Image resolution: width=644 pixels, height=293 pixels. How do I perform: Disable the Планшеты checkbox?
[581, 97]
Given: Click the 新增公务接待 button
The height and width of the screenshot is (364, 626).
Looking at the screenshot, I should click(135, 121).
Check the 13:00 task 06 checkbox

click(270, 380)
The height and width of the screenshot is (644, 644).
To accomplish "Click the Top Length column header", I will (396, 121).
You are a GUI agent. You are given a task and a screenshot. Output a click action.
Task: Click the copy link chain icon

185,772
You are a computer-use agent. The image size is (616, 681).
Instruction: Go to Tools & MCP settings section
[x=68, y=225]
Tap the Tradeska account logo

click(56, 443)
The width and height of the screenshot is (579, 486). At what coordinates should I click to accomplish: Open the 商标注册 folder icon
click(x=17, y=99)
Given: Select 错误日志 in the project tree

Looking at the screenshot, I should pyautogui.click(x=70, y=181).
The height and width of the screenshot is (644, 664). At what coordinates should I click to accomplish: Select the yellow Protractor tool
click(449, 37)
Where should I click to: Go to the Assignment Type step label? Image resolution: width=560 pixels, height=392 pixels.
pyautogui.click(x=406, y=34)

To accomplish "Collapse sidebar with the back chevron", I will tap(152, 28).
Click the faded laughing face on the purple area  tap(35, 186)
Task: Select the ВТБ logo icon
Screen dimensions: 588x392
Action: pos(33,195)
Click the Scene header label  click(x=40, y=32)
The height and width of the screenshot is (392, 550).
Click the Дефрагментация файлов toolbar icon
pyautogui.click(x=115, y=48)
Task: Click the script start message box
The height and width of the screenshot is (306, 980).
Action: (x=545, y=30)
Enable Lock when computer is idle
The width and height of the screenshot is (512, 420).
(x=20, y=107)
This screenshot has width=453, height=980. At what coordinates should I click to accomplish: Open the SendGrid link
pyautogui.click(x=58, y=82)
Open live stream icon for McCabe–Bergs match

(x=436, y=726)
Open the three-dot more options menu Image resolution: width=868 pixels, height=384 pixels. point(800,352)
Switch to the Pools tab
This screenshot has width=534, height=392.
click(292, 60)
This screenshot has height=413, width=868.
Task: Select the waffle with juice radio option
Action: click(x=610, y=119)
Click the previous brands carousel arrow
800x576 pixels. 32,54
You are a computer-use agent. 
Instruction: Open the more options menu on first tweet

____

- [Required work] All lines of the entries containing the string "menu" must be shown in full.

- [Response]
Open the three-dot more options menu Image resolution: width=868 pixels, height=384 pixels. point(800,352)
Instruction: Open the more options menu on first tweet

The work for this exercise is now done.